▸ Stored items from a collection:
---+---
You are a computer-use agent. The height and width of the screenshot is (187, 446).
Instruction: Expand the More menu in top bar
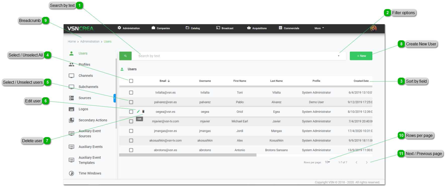(x=319, y=28)
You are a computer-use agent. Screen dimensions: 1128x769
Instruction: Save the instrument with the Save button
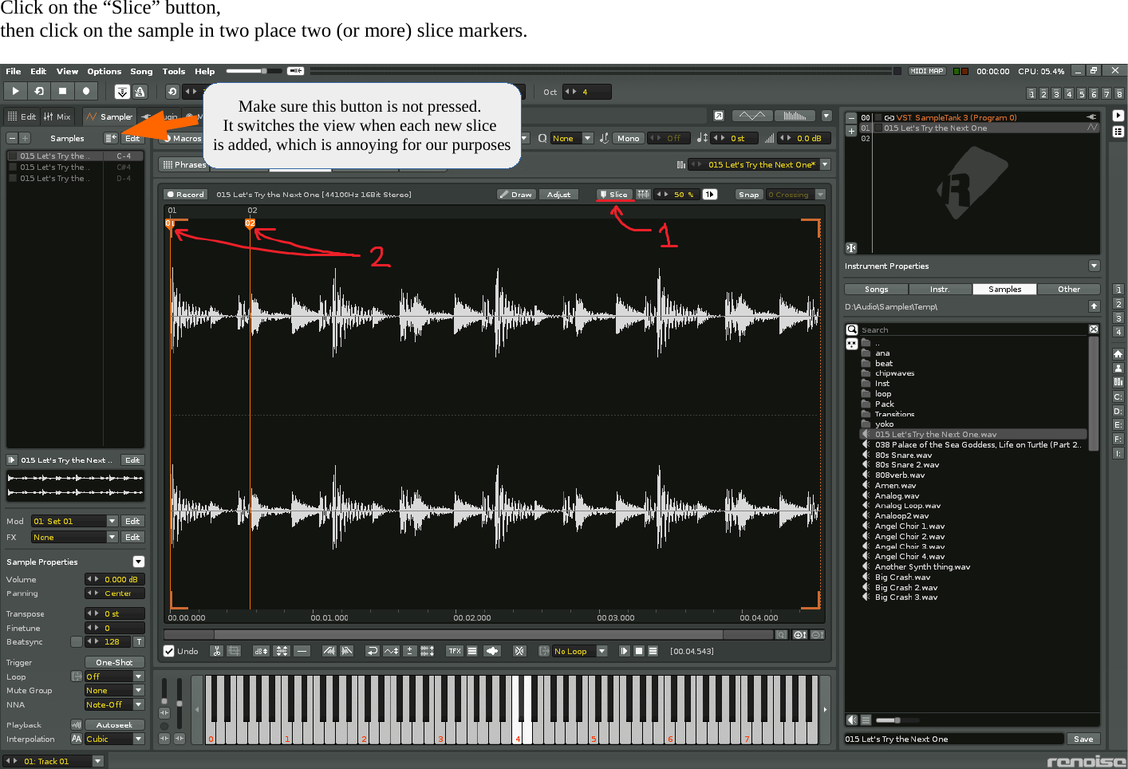[1083, 739]
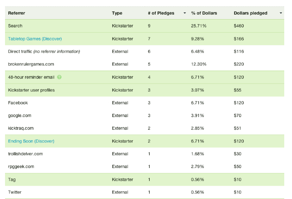Select the trollishdelver.com referrer entry
This screenshot has height=199, width=292.
point(26,154)
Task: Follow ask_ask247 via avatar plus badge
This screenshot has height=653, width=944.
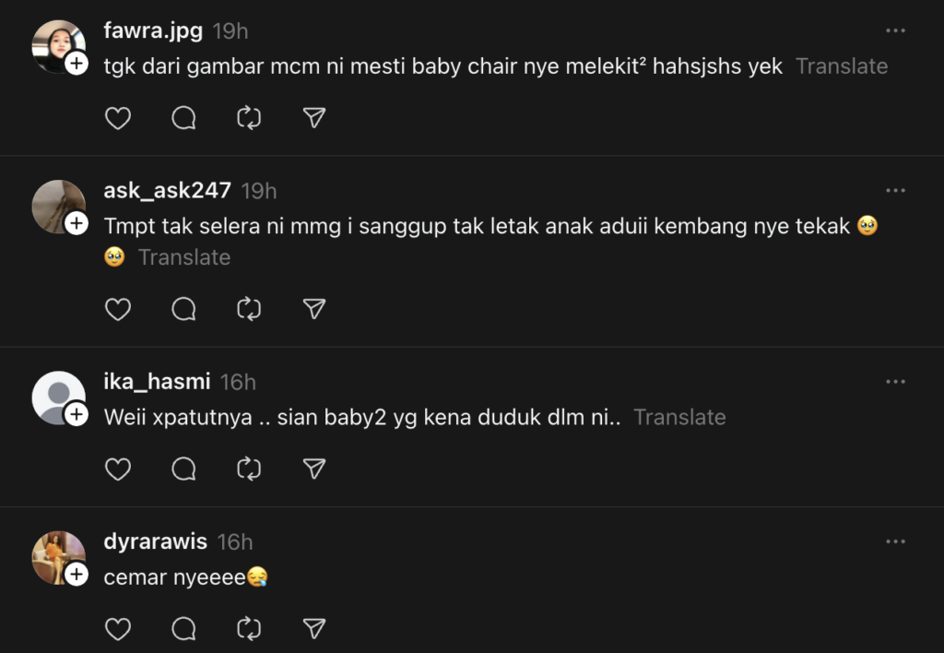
---+---
▸ EXERCISE: Would you please copy, exactly and only, the lines from the one with "Instruction: Save the" through the end of the entries above, skipping every picture?

▸ SOLUTION BELOW:
Instruction: Save the instrument with the Save button
[1083, 739]
Select the trollishdelver.com referrer entry
This screenshot has height=199, width=292.
point(26,154)
Task: Follow ask_ask247 via avatar plus badge
This screenshot has height=653, width=944.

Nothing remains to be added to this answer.